Objective -
Copy the entries starting with the line containing "Screen dimensions: 446x279" and going on through the line containing "[x=258, y=224]", both included. Replace "sidebar" with "side panel", leave everything else unchanged, and return only those lines.

___ Records for this exercise ___

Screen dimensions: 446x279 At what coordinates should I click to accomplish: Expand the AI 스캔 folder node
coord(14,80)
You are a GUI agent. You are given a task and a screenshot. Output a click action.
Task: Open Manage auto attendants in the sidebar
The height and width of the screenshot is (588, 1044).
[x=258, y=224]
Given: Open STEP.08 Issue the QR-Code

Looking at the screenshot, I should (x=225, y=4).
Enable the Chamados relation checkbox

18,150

___
___ Records for this exercise ___

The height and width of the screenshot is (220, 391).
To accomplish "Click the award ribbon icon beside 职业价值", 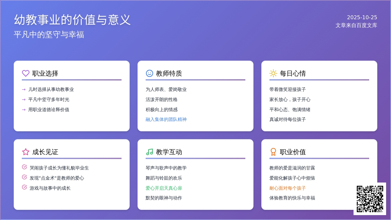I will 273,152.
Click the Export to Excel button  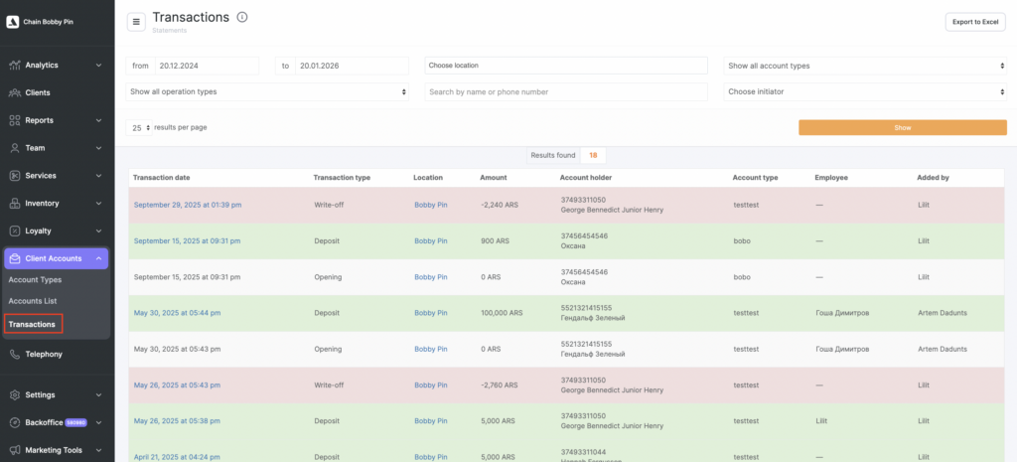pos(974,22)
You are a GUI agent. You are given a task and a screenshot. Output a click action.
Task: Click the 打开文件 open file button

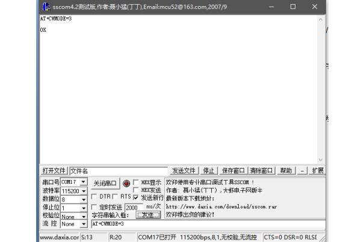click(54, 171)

___
___ Records for this exercise ___

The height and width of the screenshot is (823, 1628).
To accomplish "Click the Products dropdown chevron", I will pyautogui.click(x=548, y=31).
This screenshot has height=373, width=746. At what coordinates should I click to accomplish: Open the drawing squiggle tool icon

___

Result for this task -
Screen dimensions: 446x279 At what coordinates should I click to accomplish: Expand the AI 스캔 folder node
coord(14,80)
You are a GUI agent. You are given a task and a screenshot. Output a click action.
Task: Open Manage auto attendants in the side panel
The height and width of the screenshot is (588, 1044).
[x=258, y=224]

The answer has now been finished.